Most vertical antennae are simply a 1/4 wave radiator, or odd multiple thereof.  As such they're missing their other half to make a complete antenna. On an automobile, the car body, while not resonant, serves this purpose somewhat poorly when the greatest distance from the antenna to the farthest part of the vehicle is less than a 1/4 wavelength.

Since you are removing the vertical from the vehicle you must provide the other half of the antenna in the form of a radial. Otherwise, the RF will attempt to use the coax braid as its radial element and you'll get burned on the other end.

You could use a counterpoise to alleviate that problem but that still produces a lot of RF at the wrong end of the system. So attach a few 1/4 wave wires to the ground side of the antenna and keep the RF where is should be, at the antenna.  

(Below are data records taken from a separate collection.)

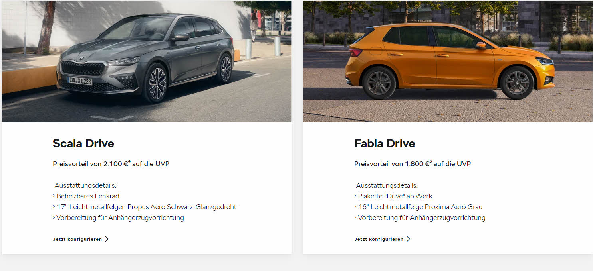Select the Beheizbares Lenkrad list item
The width and height of the screenshot is (593, 271).
pyautogui.click(x=86, y=196)
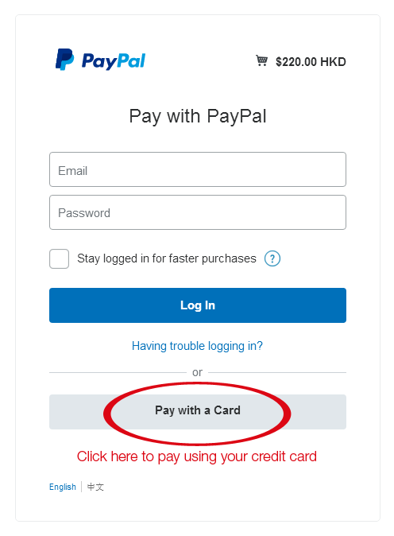Click the blue Log In button
Viewport: 394px width, 536px height.
click(x=198, y=305)
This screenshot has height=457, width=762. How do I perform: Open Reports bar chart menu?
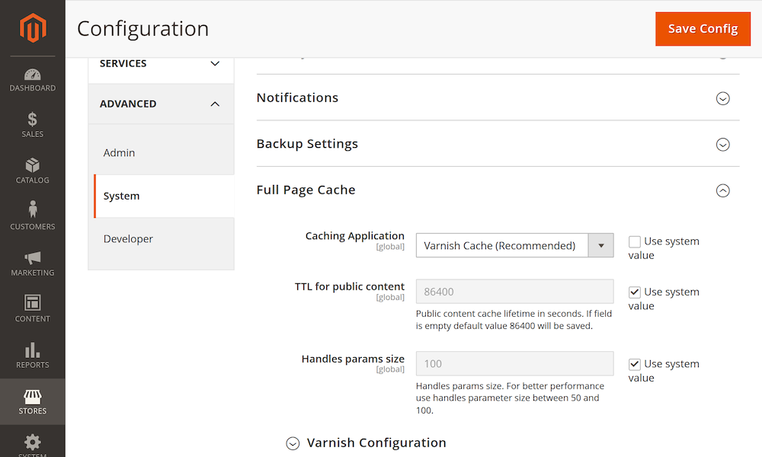pyautogui.click(x=33, y=356)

Remember, all antennas function on the principle of a dipole. That is, two resonant elements, out of phase working against each other. Even rubber duckies on two meters or 440 will see a vast performance increase when a 1/4 wave element is attached to their ground side.  

The radials must be resonant on the desired frequency to be effective. They can be shorter if they're loaded but they must be resonant!  So a 2' x 2' square would be pretty much useless. If you use the pizza plate method you'll need to add shorter radials since you must include the radius of the plate in the measurment. But the wire is all you really need.

You'll probably still get RF back at your operating position unless you do two things.1) Add cable to the feedline and get it as far away as possible and 2) wind a few turns in the coax or slip a ferrite choke on the cable to choke off any RF from coupling to the feedline.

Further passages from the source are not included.